Çalışma yönergeleri »
A – Feminizm konulu yazının başındaki slogan hangi gazeteye aittir?
B – Feminizm konulu yazıyı son cümlesinden sonra sürdürün.

Alıntılanan metin »
━━━

1. HABERLER

  2. DERGİLER

  3. Yansak da, Yakılsak da Feministiz!!!
Yansak da, Yakılsak da Feministiz!!!

Yansak da, Yakılsak da Feministiz!!!

Yansak da, Yakılsak da Feministiz!!!

A+A-

 

Hatice Cabacaba
[email protected]

“Kendinizi eğitin, çünkü aklınıza ihtiyacımız olacak… Harekete geçin, çünkü coşkunuza ihtiyacımız olacak… Örgütlenin, çünkü tüm gücümüze ihtiyacımız olacak…”
Togliatti ve Terracini’nin çıkardığı ‘L’Ordine Nuovo’ gazetesinin 1919’daki sloganı


Karşıdaki sandalyede, bacaklarını iyice yanlara doğru gererek oturmuş, bir kolunu da sandalyenin arka tarafından aşağı doğru sarkıtarak, kafasını hafif sola yatıran, gözlerini de kısarak sorduğu sorunun cevabından emin “ER” kişiyi, feministler yakından bilirler. Soru, her seferinde neredeyse aynı olmakla birlikte, tam da beklediğiniz anda kulaklarınızla buluşur ve zihinde yarattığı etki de, her seferinde aynı olur.  Etrafta çokça karşılaşacağınız bu örnekte olduğu gibi; kendisinin soracağı soru, üslubu, vereceğiniz cevaba algısı ile üstüne eklediği asla kabullenmez- çok “erkek” karizmatik duruşu, sizi hiç şaşırtmaz. Özetle, “Nedir yaaaniii bu feminizm? Yok, gerçekten merak ederim. Nedir? Şimdi, eşit değil yani bu kadınlar? Ma nedir daha istediğiniz?”diye ardı ardına soran kişi, bahsi geçen muhterem “ER” kişidir.

Yukarıda tasvir edilen “ER” kişi, ataerkil sistemin sağladığı ayrıcalıklardan faydalanmayı doğal hakkı gören ve bundan memnun olan; aksini hayal dahi edemeyen ve sizi de ilk karşılaşma anında dahi şaşırtmayan kişilerdir. Nedense bendeki feminist bünyede şaşkınlık yaratanlar daha çok yakın çevremden olurlar. Ortak mücadele alanlarında buluştuğumuz, derdi, gailesi bulunan, ağzından eşitlik, adalet, demokrasi, özgürlük kelimelerini düşürmeyen, sandalyede daha derli toplu oturan, sizi anladığını ama ne hikmetse sizin onu anlamadığınızı iddia edenler… Yani sadece “ADAM” gibi davalarda mücadele eden  “ER” yoldaşlar.

━━━

Veri kayıtları »
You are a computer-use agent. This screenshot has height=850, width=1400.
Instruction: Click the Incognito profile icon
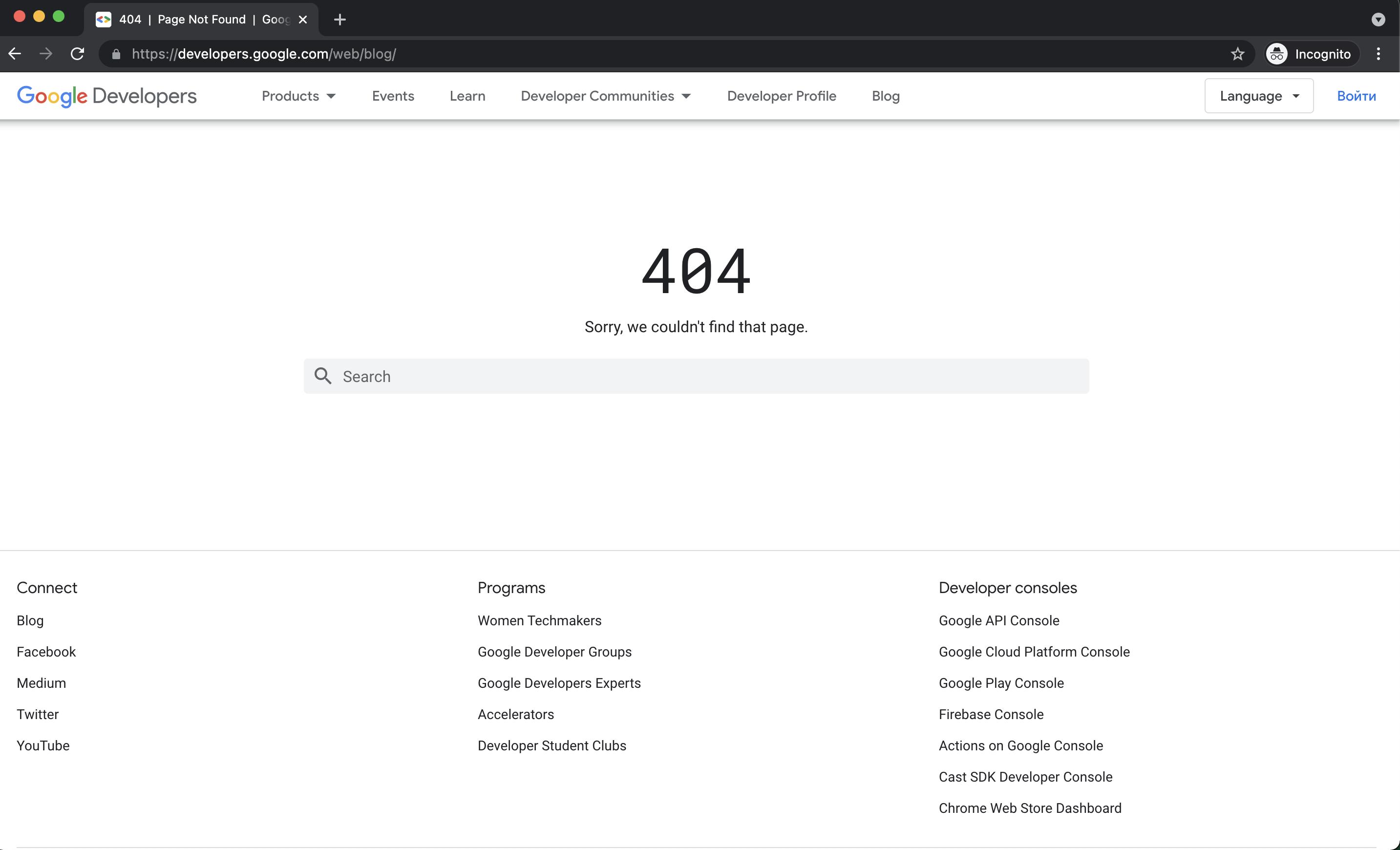coord(1277,53)
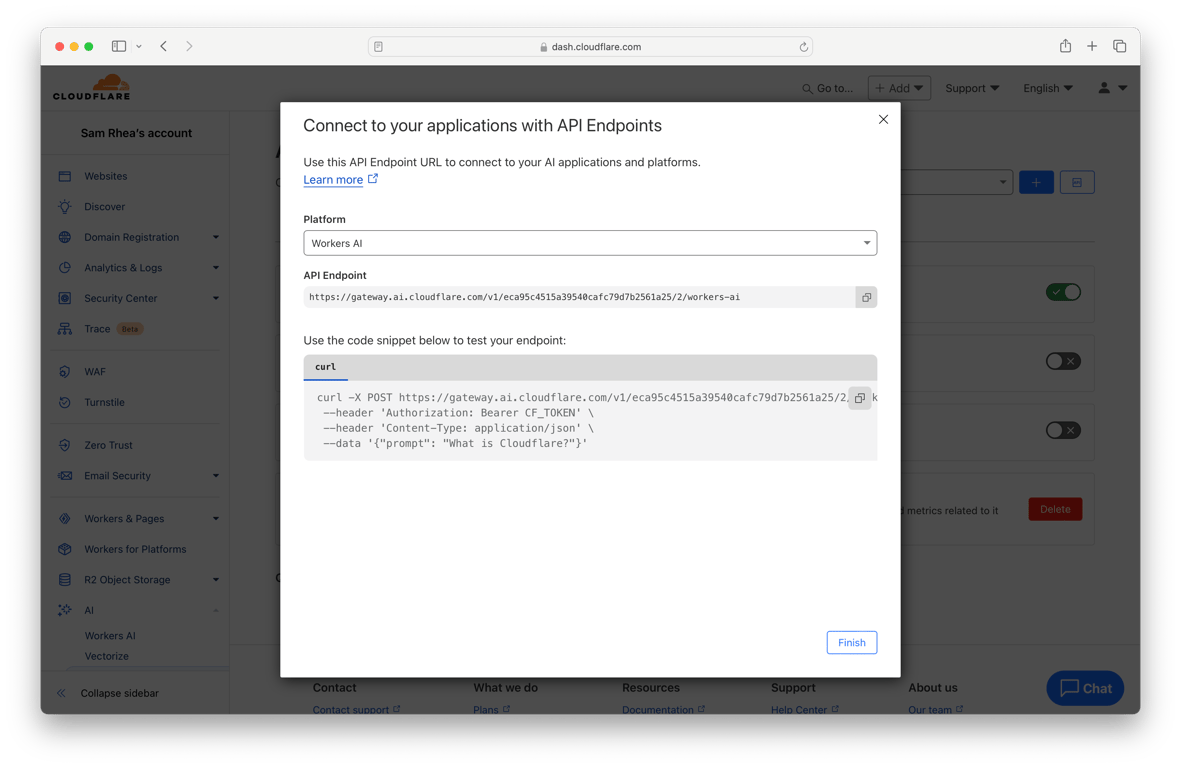Open the Learn more link
The image size is (1181, 768).
pyautogui.click(x=336, y=179)
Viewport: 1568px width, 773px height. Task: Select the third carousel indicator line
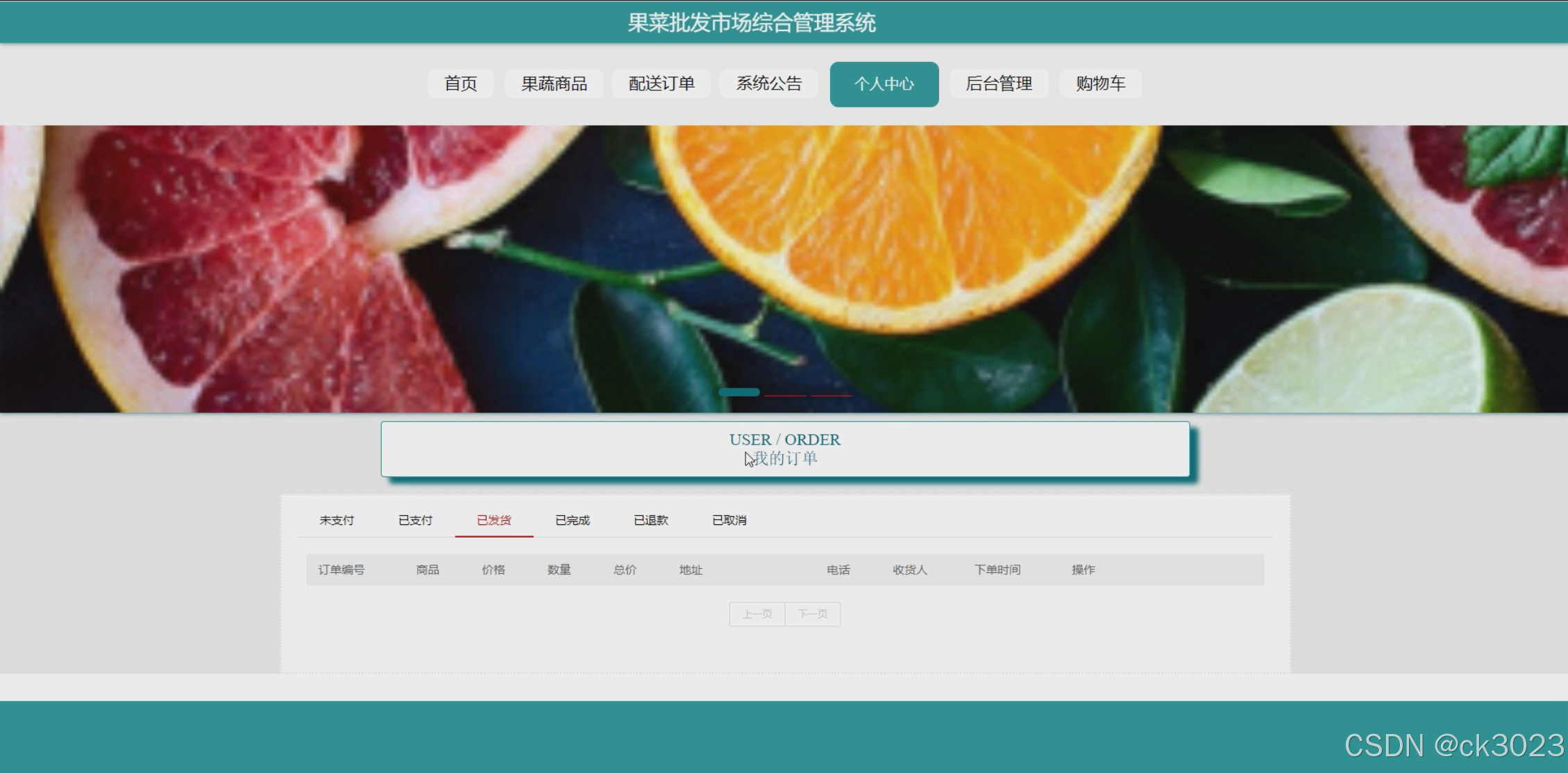pos(831,394)
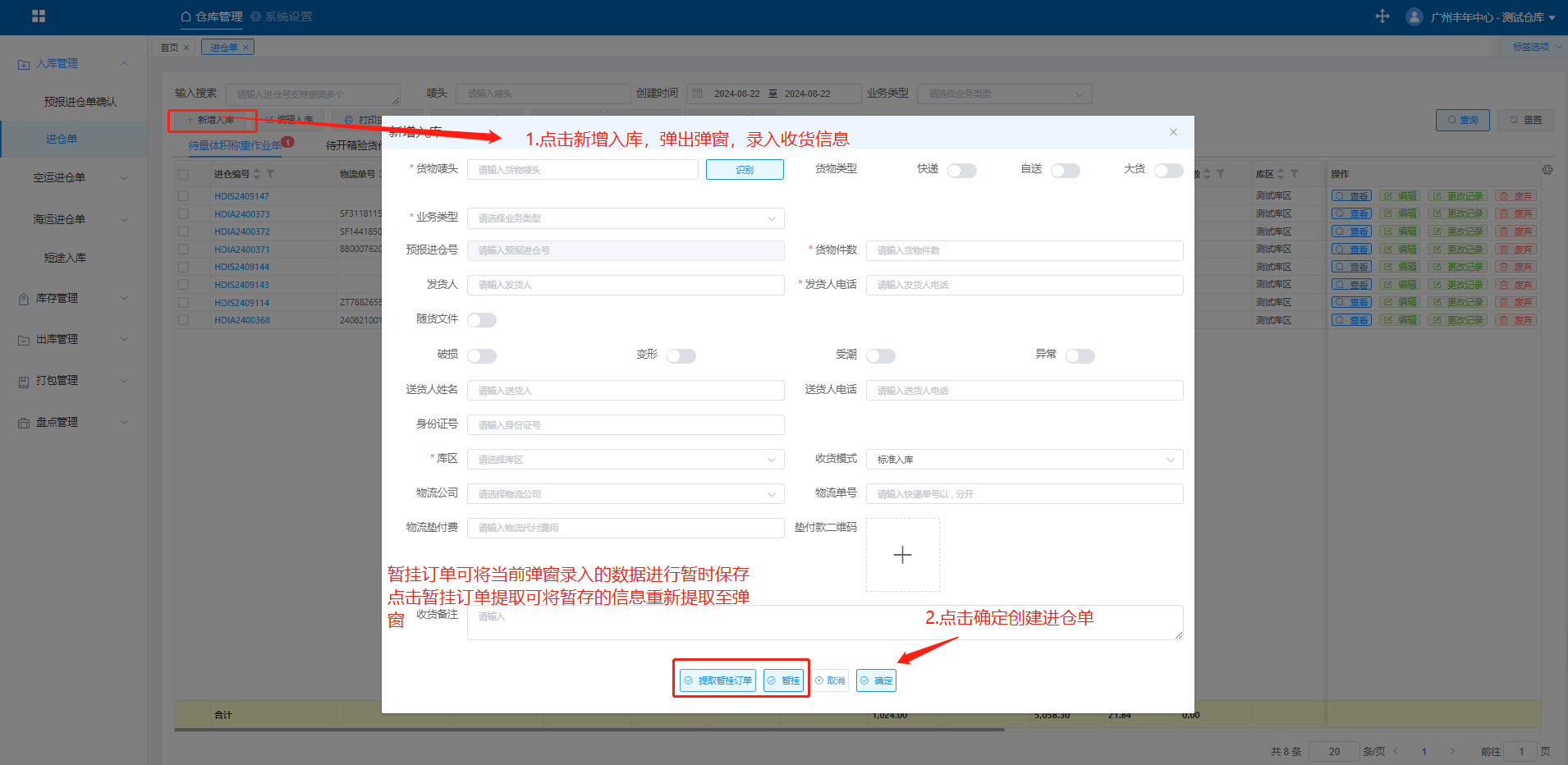This screenshot has height=765, width=1568.
Task: Open 预报进仓单确认 in the sidebar
Action: [x=80, y=102]
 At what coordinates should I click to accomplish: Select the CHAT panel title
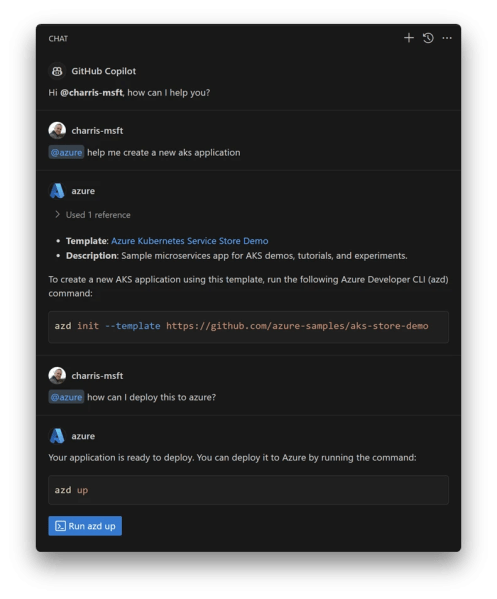tap(58, 39)
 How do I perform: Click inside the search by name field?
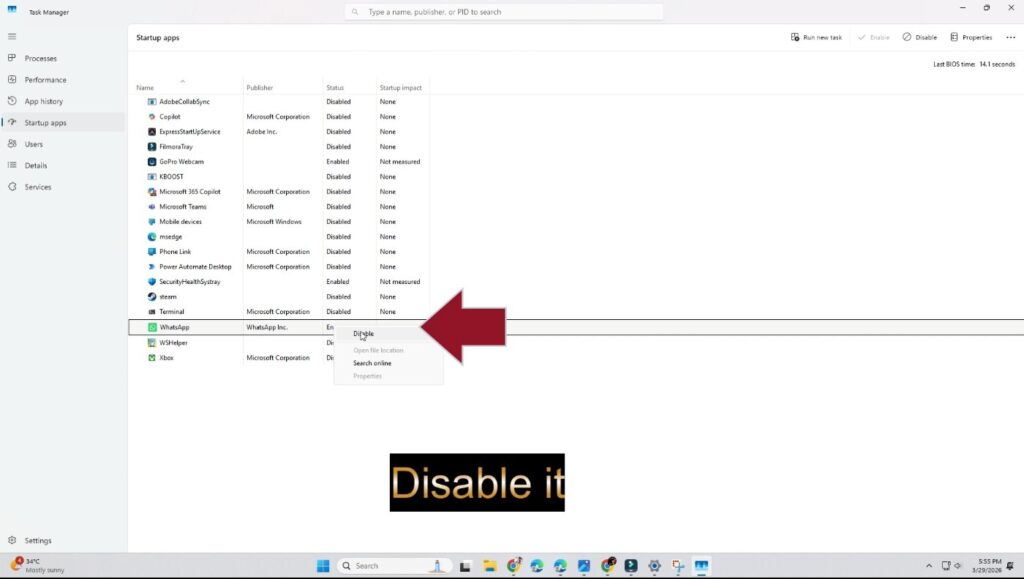pyautogui.click(x=505, y=11)
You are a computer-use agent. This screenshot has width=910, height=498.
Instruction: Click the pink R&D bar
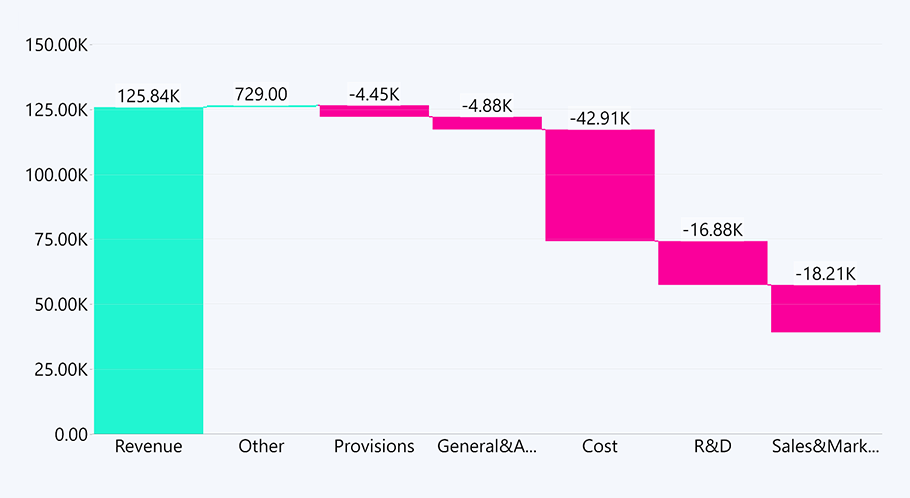713,263
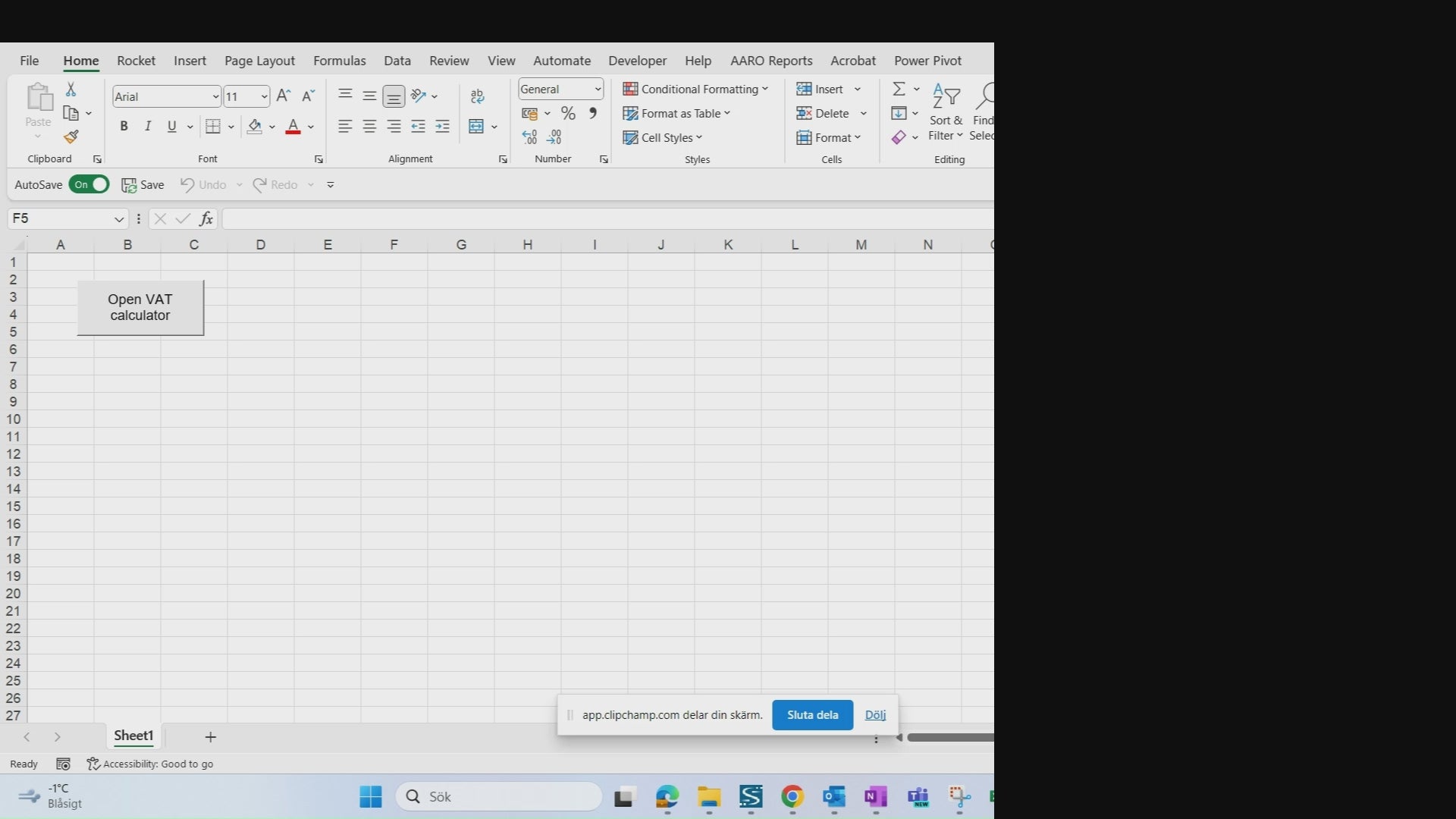
Task: Click the Sluta dela button
Action: tap(812, 715)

━━━

Sıralı yanıtlar »
A – Togliatti ve Terracini'nin çıkardığı L'Ordine Nuovo gazetesine aittir.

B –
Yine aynı çevrelerden olup, bu sefer toplumsal cinsiyet eşitliği perspektifinden baktığını iddia eden üstelik bunun için mücadele edilmesi gerektiğini de savunan, velâkin bunu kadınlardan daha iyi yapabileceğini ısrar ve imtina ile pişirip pişirip önünüze koyan yoldaşları da, sırası gelmişken şaşırtanlar arasında anmak isterim. Bunlar, ne saatler süren toplantılarda, ne de meyhane masalarında tadından yenmedikleri gibi, feminist bünyelerde gaz da yaparlar.

Son olarak da “Şuna Feminizm demesek? Çok bir elit kalıyor. Kimse de anlamıyor. Erkek kadın demeyip birlikte hepsi için birden mücadele etsek daha ulaşılabilir oluruz. Ayrıca, üslubunuz çok sert, bizi bile uzaklaştırıyor” diyen, öte yandan ise özgürlükçü söylemleri ağzından düşürmeyen, “eşitliğe” gönül vermiş yoldaşları da yazı aracılığıyla selamlamakta fayda var.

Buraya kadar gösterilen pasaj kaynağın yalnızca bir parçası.